Città del Vaticano (Vaticano), 15 feb. (LaPresse) – “Voi quando aiutate gli altri, li guardate negli occhi, li accogliete senza paura e con tenerezza? Come li aiutate, a distanza o con tenerezza e vicinanza?”. Sono le domande poste da Papa Francesco ai fedeli accorsi in piazza San Pietro in occasione dell’Angelus domenicale, andando ‘a braccio’. “Lasciamoci contagiare dal bene e contagiamo il bene”, ha aggiunto.
“La misericordia di Dio supera ogni barriera e la mano di Gesù tocca il lebbroso. Egli non si pone a distanza di sicurezza e non agisce per delega, ma si espone direttamente al contagio del nostro male; e così proprio il nostro male diventa il luogo del contatto: Lui, Gesù, prende da noi la nostra umanità malata e noi prendiamo da Lui la sua umanità sana e risanante”, ha spiegato Papa Francesco, citando un passo del Vangelo di Marco.
“Questo avviene ogni volta che riceviamo con fede un Sacramento – ha proseguito il Pontefice – il Signore Gesù ci ‘tocca’ e ci dona la sua grazia. In questo caso pensiamo specialmente al Sacramento della Riconciliazione, che ci guarisce dalla lebbra del peccato. Ancora una volta il Vangelo ci mostra che co sa fa Dio di fronte al nostro male: non viene a ‘tenere una lezione’ sul dolore; non viene neanche ad eliminare dal mondo la sofferenza e la morte; viene piuttosto a prendere su di sé il peso della nostra condizione umana, a portarla fino in fondo, per liberarci in modo radicale e definitivo”.
“Così Cristo combatte i mali e le sofferenze del mondo – ha aggiunto – facendosene carico e vincendoli con la forza della misericordia di Dio.
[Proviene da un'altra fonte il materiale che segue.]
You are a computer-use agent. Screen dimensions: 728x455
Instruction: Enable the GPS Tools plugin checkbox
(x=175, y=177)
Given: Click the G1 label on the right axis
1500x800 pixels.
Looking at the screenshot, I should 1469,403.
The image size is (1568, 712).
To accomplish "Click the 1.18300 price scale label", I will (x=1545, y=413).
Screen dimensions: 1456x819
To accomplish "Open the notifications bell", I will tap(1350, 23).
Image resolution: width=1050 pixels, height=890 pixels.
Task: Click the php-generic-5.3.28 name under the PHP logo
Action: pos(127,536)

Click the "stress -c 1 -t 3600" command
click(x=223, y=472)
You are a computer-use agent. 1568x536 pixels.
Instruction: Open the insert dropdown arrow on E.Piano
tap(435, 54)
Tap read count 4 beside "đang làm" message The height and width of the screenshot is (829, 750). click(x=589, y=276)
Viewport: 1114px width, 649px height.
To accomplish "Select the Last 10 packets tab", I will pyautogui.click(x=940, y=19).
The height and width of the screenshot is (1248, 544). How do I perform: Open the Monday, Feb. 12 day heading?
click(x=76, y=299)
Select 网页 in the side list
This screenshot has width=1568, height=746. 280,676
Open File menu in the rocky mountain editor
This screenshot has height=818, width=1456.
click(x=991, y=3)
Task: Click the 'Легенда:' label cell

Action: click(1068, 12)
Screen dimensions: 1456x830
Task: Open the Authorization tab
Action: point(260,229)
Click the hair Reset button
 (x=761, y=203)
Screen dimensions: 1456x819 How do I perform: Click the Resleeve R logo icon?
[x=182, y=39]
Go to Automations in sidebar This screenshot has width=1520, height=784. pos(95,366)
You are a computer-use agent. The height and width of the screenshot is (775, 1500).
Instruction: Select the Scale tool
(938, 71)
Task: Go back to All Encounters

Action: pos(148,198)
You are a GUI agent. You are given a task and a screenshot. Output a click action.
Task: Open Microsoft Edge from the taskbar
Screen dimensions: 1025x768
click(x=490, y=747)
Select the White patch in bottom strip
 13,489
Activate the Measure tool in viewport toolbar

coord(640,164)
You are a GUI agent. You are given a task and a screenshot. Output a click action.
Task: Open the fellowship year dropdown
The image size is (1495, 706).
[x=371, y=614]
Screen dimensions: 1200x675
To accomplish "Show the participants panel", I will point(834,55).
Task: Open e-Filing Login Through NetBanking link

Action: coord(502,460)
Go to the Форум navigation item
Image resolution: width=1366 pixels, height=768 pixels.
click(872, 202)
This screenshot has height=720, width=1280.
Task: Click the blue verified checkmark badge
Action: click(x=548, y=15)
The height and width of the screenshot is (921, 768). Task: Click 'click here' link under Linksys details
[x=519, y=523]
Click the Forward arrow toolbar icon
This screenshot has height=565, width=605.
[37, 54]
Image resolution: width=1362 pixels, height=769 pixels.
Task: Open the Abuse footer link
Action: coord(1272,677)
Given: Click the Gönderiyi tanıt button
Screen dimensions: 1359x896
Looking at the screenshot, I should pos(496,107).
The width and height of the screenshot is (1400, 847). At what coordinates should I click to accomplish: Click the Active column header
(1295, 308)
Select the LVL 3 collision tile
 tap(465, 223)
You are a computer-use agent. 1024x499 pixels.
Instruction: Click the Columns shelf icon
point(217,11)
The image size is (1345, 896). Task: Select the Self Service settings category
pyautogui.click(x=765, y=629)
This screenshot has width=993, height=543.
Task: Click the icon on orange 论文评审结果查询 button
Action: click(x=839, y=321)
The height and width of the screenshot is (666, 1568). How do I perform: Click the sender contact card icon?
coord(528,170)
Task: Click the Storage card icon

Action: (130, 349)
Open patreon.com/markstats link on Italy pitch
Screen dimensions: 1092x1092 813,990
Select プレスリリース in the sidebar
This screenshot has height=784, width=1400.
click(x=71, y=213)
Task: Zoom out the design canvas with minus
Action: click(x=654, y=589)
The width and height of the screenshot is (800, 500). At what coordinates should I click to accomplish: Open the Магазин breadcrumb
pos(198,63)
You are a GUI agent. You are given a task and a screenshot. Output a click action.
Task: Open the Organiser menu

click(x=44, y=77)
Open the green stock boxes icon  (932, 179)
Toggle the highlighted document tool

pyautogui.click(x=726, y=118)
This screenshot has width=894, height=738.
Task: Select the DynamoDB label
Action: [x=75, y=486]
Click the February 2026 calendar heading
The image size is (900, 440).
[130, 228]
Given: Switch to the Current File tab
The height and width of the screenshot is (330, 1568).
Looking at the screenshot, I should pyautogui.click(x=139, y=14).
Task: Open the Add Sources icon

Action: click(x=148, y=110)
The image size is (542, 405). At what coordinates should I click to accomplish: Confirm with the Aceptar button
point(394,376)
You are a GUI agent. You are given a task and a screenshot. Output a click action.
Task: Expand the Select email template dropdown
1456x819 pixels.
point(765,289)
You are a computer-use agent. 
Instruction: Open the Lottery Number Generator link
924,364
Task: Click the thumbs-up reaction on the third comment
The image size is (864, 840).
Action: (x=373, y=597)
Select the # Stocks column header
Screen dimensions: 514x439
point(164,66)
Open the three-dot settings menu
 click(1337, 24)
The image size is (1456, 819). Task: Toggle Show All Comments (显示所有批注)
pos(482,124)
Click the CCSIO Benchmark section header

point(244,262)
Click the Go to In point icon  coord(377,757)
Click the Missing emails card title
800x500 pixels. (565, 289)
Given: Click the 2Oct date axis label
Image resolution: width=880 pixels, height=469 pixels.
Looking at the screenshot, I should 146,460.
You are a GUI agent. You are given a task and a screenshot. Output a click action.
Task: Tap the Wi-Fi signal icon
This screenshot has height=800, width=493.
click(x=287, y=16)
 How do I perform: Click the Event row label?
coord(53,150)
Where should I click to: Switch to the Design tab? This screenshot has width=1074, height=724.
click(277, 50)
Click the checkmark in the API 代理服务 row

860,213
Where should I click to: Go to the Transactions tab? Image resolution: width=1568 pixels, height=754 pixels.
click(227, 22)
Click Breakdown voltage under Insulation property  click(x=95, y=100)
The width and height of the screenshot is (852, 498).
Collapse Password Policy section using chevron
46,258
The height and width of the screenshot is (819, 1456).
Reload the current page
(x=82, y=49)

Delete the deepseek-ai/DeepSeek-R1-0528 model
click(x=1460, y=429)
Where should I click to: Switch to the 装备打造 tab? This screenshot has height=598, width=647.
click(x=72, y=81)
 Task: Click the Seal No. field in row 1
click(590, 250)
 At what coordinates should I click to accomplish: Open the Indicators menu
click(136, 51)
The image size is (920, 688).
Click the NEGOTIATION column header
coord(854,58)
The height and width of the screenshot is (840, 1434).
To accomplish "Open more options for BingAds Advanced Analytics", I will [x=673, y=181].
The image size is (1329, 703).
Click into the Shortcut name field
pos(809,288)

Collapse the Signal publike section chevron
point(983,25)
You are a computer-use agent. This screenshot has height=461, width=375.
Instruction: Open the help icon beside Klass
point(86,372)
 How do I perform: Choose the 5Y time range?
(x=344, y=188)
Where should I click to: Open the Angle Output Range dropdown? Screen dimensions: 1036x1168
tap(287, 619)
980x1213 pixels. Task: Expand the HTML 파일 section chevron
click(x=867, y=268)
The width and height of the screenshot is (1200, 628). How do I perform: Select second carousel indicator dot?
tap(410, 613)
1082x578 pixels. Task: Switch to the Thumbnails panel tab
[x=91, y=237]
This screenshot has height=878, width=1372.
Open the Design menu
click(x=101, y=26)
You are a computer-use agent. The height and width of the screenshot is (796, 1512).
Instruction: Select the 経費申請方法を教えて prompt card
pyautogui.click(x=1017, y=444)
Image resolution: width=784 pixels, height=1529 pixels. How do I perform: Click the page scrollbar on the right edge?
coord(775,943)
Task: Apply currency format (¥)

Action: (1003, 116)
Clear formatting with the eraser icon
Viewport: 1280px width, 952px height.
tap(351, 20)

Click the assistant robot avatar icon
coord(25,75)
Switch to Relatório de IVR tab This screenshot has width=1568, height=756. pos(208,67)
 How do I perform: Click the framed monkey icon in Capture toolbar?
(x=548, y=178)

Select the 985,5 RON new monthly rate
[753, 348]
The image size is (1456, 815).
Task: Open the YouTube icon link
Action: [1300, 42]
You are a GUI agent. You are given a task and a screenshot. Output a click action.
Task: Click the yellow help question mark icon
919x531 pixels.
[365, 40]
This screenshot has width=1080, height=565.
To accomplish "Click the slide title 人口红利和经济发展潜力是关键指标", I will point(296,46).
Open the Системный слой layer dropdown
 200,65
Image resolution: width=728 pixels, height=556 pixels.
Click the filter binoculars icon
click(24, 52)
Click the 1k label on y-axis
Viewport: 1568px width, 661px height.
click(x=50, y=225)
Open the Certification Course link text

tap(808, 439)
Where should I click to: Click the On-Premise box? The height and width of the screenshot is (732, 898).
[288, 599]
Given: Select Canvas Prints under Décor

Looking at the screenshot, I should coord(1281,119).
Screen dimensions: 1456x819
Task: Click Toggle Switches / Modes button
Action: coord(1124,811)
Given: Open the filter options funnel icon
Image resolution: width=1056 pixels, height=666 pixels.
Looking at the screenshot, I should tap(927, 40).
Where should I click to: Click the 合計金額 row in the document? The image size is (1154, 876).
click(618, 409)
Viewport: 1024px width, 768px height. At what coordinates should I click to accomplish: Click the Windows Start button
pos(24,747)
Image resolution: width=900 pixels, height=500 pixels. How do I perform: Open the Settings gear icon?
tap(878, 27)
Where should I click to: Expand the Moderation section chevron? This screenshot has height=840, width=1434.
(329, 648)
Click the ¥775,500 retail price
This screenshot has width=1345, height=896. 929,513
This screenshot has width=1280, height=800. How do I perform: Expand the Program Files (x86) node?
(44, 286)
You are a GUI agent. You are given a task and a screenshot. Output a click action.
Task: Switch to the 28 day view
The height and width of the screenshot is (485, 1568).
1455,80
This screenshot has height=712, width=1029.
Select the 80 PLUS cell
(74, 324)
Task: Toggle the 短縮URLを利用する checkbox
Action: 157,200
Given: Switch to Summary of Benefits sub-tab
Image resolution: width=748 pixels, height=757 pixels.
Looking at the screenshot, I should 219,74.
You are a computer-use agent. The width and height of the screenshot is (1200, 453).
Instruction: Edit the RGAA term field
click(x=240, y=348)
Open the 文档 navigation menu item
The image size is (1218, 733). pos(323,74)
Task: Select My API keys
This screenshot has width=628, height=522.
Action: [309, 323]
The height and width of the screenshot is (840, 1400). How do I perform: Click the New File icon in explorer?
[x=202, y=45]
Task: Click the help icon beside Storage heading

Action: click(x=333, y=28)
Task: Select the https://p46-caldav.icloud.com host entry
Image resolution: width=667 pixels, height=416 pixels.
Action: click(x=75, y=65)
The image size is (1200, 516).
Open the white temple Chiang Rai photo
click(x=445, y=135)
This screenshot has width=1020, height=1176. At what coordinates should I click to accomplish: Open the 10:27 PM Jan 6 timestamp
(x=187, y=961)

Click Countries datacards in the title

A noi, oggi, il Vangelo della guarigione del lebbroso dice che, se vogliamo essere veri discepoli di Gesù, siamo chiamati a diventare, uniti a Lui, strumenti del suo amore misericordioso, superando ogni tipo di emarginazione. Per essere ‘imitatori di Cristo’ di fronte a un povero o a un malato, non dobbiamo avere paura di guardarlo negli occhi e di avvicinarci con tenerezza e compassione”.